Mitten in Bayern:Polyglott mit Dialekten

Der Tag der Muttersprache wird vielerorts nicht angemessen begangen, dabei geht es den Sprachen fast so schlecht wie dem Klima. Sie schmelzen dahin wie Gletscher in der Sonne

Kolumne von Hans Kratzer

An diesem Freitag wird der Tag der Muttersprache begangen, der in der breiten Öffentlichkeit aber nur rudimentäre Gefühlsregungen hervorruft. Dabei geht es den Sprachen fast so schlecht wie dem Klima, sie schmelzen dahin wie ein Gletscher in der Sommerhitze. Die Hälfte der weltweit gängigen 6700 Sprachen sei vom Aus bedroht, klagt die Weltbildungsorganisation Unesco, die mit dem Tag der Muttersprache die Vielfalt der Sprachen stärken will.

Die erwünschte Buntheit des Sprechens ist zumindest in Bayern noch gegeben. Nach wie vor sind Hunderte Dialektvarianten zu hören. Aber manchmal hilft selbst dieser Hang zum Polyglotten nicht mehr weiter, was jener Witz über einen vorlauten Berliner zum Ausdruck bringt, der am Hauptbahnhof zwei Münchner Dimpfl nach dem Weg zum Hofbräuhaus fragt. Sie hören ihm geduldig zu, brummen aber nur unverständliches Zeug, weshalb er seine Frage in verschiedenen Sprachen wiederholt. Als er entnervt weiterzieht, sagt der eine Münchner: "Bläd war der ned, und wiavui Sprachen der ko!" Der andere entgegnet: "Und, hat's eahm was gholfen?"

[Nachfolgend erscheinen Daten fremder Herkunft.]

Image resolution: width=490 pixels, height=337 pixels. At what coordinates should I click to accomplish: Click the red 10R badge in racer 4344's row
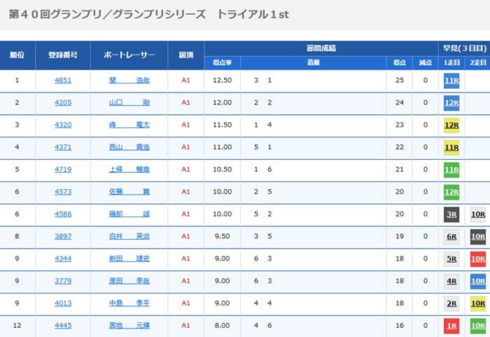(478, 259)
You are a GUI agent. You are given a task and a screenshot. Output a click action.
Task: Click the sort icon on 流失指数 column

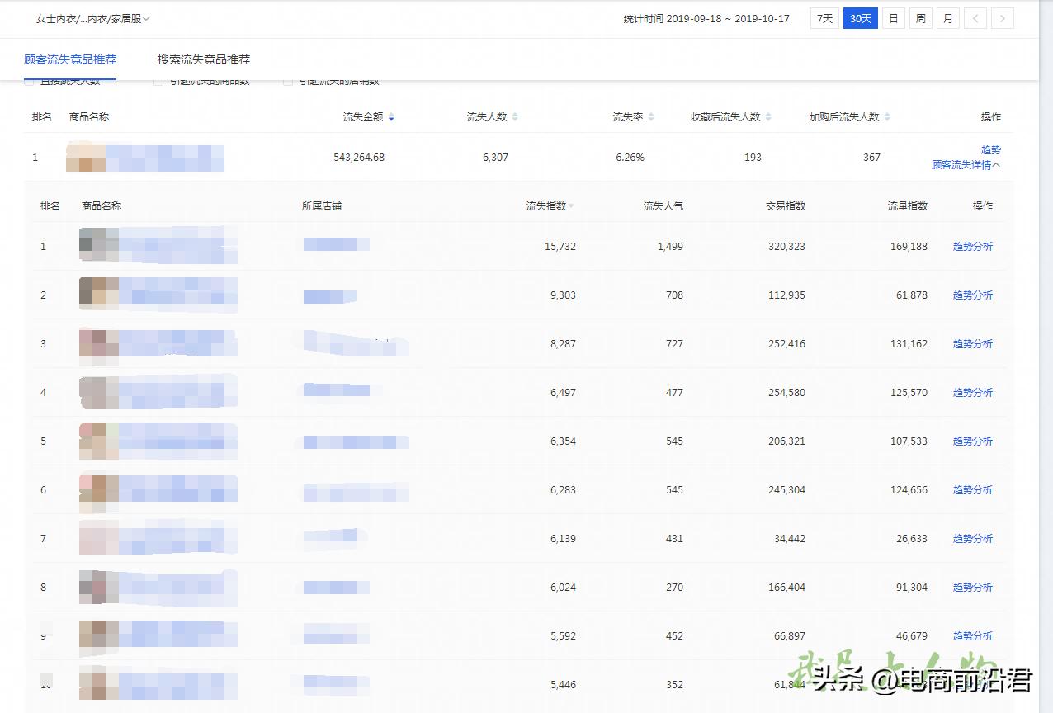click(x=570, y=205)
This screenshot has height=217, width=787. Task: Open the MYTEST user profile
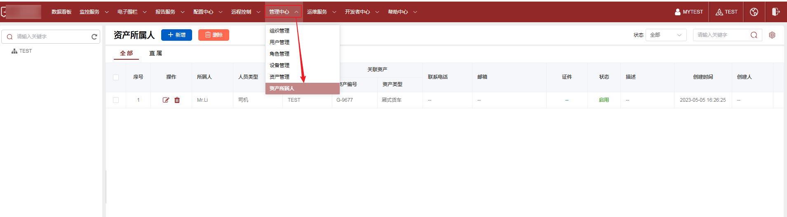click(x=689, y=12)
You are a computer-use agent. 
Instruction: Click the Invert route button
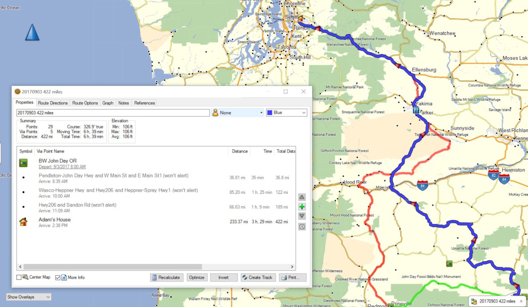point(224,277)
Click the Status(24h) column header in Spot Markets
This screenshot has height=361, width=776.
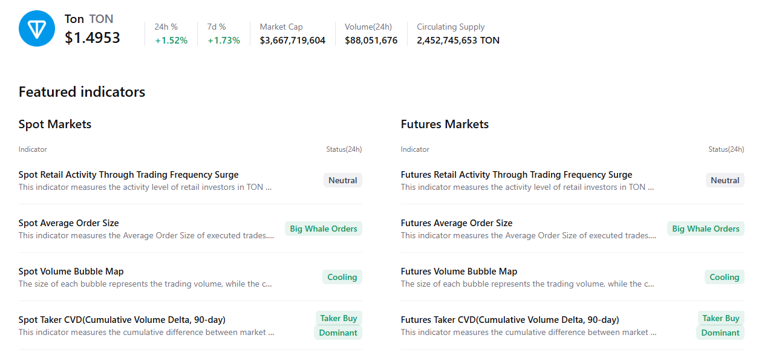coord(344,149)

Es ist kein Schaden, im Alltag ein bisserl dialektfest zu sein, und es vermeidet überdies Missverständnisse, wie sie Ex-Fußballer Mehmet Scholl auf dem Trainingsplatz des FC Bayern erlebt hat. Scholl erzählte einmal im Bayrischen Fernsehen, der damalige Co-Trainer habe im Training einen neuen Spieler vorgestellt, "das ist der Horst Mohamed." Seltsam sei nur gewesen, sagte Scholl, dass der Neue auf die üblichen Kommandos nicht reagierte: "Horst, komm nach hinten", "Horst, spiel zurück!". Er fühlte sich nicht angesprochen, bis sich herausstellte, dass der Neue dem Co-Trainer in der Früh im Büro auf Bairisch vorgestellt worden war: "Du, des is a neuer Testspieler, der hoast Mohamed."

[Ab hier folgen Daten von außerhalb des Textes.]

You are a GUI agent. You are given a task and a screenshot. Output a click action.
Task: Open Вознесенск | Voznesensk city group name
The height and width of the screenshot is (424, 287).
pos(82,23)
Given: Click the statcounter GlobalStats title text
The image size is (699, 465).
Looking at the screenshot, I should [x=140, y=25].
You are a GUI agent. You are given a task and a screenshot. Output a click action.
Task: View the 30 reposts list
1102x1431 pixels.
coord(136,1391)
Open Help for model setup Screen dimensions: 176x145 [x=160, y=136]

Leider kann auch der Tag der Muttersprache die oft verwirrende Sprachsituation in einem sowieso schon verwirrten Land nicht heilen. Das verdeutlicht Herr Özlem K., der schon vor Jahren auf Facebook folgendes beklagt hat: "Du weast ois Auslända ned schlau aus deara CSU. Zerscht woitns eahna Leitkultur. Guad. Lean i hoid boarisch. Und etz woins, dass i mei Boarisch wieda vagess und Deitsch lean. Ko i glei wieda hoamfahrn."